### What you are asked to do
Rewrite the items from the line with "The height and" up to and including the line with "click(897, 165)", replacing "Toggle" with "Press" and leaving everything else unchanged. Leave the pictures out of your answer.

### Dataset records
--------

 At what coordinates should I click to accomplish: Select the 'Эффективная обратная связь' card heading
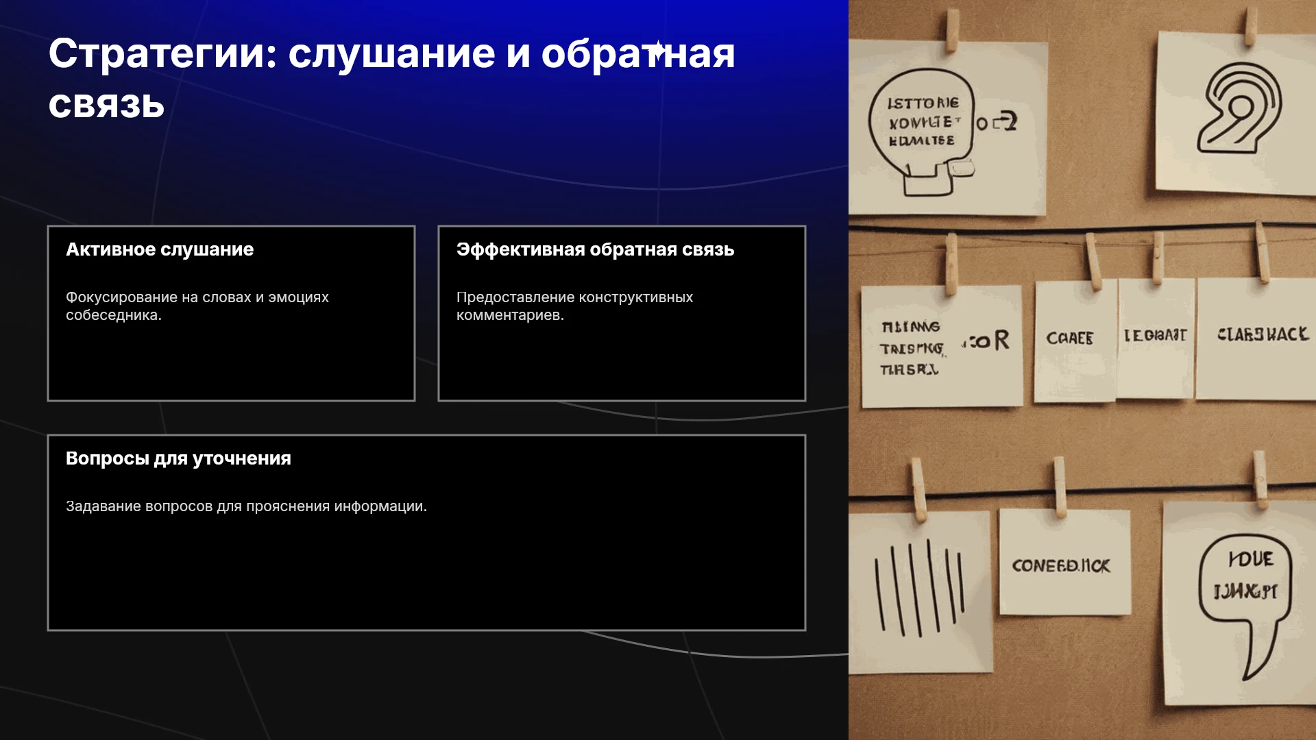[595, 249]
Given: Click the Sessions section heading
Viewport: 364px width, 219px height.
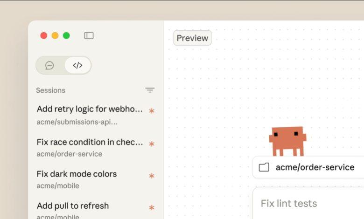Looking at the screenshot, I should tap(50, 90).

--------

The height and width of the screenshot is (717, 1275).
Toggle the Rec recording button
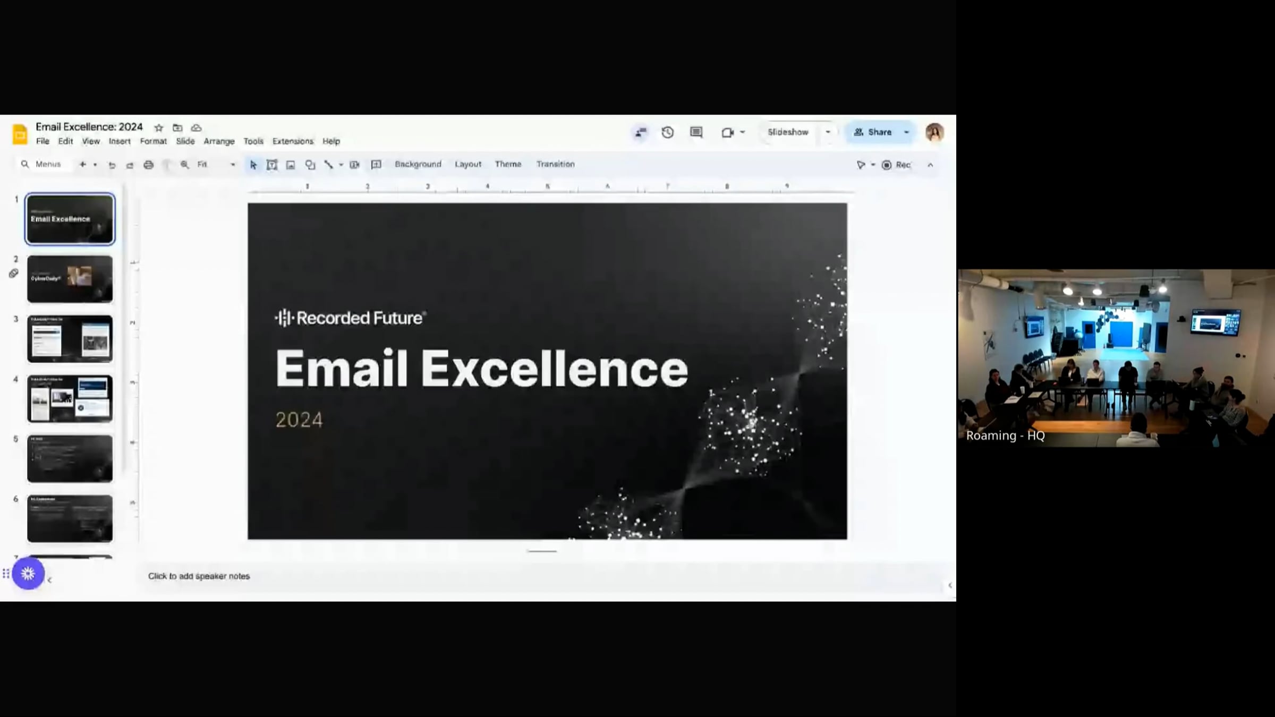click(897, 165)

--------

### Written answer
The height and width of the screenshot is (717, 1275).
Press the Rec recording button
click(897, 165)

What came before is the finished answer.